Journal of Probability and Statistics
Volume 2011 (2011), Article ID 718647, 39 pages
Research Article

Estimation and Properties of a Time-Varying GQARCH(1,1)-M Model

Athens University of Economics and Business, Department of International and European Economic Studies, 10434 Athens, Greece

Received 16 May 2011; Accepted 14 July 2011

Academic Editor: Mike Tsionas

Copyright © 2011 Sofia Anyfantaki and Antonis Demos. This is an open access article distributed under the Creative Commons Attribution License, which permits unrestricted use, distribution, and reproduction in any medium, provided the original work is properly cited.

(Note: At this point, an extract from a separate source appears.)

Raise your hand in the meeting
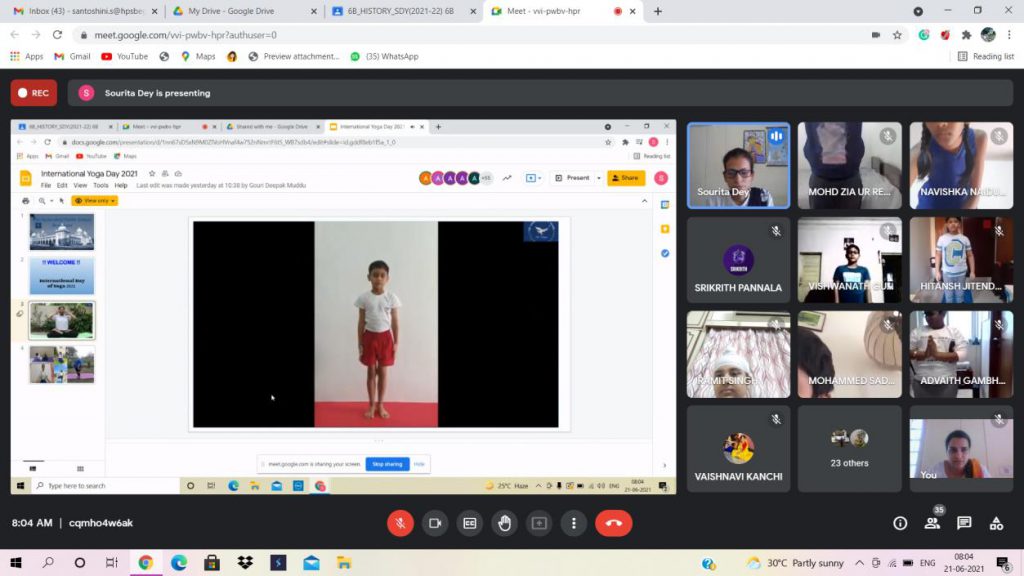This screenshot has width=1024, height=576. [x=504, y=523]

Time-varying GARCH-M models are commonly used in econometrics and financial economics. Yet the recursive nature of the conditional variance makes exact likelihood analysis of these models computationally infeasible. This paper outlines the issues and suggests to employ a Markov chain Monte Carlo algorithm which allows the calculation of a classical estimator via the simulated EM algorithm or a simulated Bayesian solution in only 𝑂 ( 𝑇 ) computational operations, where 𝑇 is the sample size. Furthermore, the theoretical dynamic properties of a time-varying GQARCH(1,1)-M are derived. We discuss them and apply the suggested Bayesian estimation to three major stock markets.